Notfälle
70-Jähriger tot: An Straße in Flammen gestanden

Mehrere Menschen warten an einer Bushaltestelle. Plötzlich steht einer von ihnen in Flammen - Stunden später ist er tot. So geschehen in Düsseldorf.

Mittwoch, 03.06.2020, 15:06 Uhr aktualisiert: 03.06.2020, 15:12 Uhr
Ein Rettungswagen steht vor einer Bushaltestelle.
Ein Rettungswagen steht vor einer Bushaltestelle. Foto: David Young

Düsseldorf (dpa/lnw) - Der Mann, der in Düsseldorf am Dienstagabend an einer Bushaltestelle plötzlich in Flammen gestanden hat, ist tot. Es handele sich um einen 70-jährigen Düsseldorfer, sagte ein Polizeisprecher am Mittwoch.

Ein Hubschrauber hatte den lebensgefährlich Verletzten am Dienstagabend in ein Krankenhaus gebracht. Zwei Augenzeugen hatten am Dienstag um 19.12 Uhr den Notruf gewählt. Passanten gelang es dann, die Flammen zu löschen noch bevor die Feuerwehr eintraf.

Eine Mordkommission nahm die Ermittlungen auf. Derzeit könne weder ein Verbrechen, noch ein Unfall, noch ein Suizid ausgeschlossen werden, sagte Staatsanwalt Martin Stücker.
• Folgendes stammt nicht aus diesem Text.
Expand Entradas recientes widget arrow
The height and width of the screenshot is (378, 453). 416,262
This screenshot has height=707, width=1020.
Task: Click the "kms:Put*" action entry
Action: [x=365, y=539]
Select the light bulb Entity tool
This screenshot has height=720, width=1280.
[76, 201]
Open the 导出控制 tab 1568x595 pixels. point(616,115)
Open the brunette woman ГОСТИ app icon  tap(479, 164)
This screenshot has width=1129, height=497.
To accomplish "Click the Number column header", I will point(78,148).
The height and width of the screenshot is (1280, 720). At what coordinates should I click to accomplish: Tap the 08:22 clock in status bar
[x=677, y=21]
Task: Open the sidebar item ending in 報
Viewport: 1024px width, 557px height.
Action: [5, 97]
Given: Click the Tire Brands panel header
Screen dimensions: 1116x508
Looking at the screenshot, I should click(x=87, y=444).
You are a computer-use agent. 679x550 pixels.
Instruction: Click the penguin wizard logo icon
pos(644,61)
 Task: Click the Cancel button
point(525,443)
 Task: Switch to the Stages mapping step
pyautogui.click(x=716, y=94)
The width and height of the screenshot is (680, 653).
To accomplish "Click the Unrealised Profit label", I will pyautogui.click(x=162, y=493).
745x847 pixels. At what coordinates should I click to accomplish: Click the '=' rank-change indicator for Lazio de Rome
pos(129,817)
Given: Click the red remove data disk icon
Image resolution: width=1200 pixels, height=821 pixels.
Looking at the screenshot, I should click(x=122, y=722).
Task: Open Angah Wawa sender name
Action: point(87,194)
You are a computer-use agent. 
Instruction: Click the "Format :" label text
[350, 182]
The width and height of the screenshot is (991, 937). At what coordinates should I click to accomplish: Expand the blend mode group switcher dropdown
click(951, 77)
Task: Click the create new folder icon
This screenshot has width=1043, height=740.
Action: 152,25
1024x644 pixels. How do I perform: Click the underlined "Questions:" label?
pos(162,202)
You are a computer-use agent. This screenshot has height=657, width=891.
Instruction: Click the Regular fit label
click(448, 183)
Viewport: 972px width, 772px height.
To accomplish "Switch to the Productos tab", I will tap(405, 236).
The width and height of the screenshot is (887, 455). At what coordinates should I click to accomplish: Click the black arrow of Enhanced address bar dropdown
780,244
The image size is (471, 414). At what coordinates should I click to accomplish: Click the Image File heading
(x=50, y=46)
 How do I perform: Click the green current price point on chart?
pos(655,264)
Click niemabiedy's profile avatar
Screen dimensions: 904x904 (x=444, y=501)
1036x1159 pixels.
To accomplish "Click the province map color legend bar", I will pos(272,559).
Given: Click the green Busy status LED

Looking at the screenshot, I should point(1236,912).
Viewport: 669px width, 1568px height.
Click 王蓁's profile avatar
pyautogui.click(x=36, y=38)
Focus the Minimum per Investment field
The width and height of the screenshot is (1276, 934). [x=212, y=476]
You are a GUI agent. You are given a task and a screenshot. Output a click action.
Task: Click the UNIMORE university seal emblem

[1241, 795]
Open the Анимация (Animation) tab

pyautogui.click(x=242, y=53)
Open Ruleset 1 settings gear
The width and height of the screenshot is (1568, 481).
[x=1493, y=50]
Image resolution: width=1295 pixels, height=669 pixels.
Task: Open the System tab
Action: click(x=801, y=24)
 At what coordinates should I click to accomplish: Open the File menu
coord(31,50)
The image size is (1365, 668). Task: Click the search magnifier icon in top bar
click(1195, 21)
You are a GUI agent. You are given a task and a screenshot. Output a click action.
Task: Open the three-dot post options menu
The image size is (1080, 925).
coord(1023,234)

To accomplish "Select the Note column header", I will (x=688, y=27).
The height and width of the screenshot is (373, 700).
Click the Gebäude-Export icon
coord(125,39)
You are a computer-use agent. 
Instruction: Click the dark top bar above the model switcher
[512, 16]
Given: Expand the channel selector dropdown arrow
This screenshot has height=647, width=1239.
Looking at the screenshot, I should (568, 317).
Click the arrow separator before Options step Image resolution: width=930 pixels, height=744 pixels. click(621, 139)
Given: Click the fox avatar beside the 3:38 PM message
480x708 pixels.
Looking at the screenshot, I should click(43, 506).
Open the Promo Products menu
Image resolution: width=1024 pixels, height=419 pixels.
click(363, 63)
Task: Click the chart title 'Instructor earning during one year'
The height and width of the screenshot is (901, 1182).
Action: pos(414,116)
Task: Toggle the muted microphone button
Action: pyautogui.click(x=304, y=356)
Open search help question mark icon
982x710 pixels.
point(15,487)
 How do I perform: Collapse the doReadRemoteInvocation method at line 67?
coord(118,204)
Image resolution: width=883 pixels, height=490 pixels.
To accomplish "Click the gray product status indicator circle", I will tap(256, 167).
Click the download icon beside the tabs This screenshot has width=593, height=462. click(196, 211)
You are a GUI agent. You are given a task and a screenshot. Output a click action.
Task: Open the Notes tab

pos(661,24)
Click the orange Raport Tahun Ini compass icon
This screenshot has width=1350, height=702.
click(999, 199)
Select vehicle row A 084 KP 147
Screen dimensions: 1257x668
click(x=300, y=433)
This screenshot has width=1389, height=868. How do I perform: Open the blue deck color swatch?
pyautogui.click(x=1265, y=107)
Es seien zwar Augenzeugen in der Nähe gewesen. Diese seien aber erst auf den Mann aufmerksam geworden, als dieser bereits gebrannt habe. Er habe ein Feuerzeug bei sich gehabt. Ein Abschiedsbrief sei nicht entdeckt worden. Spezialisten im Landeskriminalamt untersuchten, ob Brandbeschleuniger bei dem Geschehen eine Rolle spielte.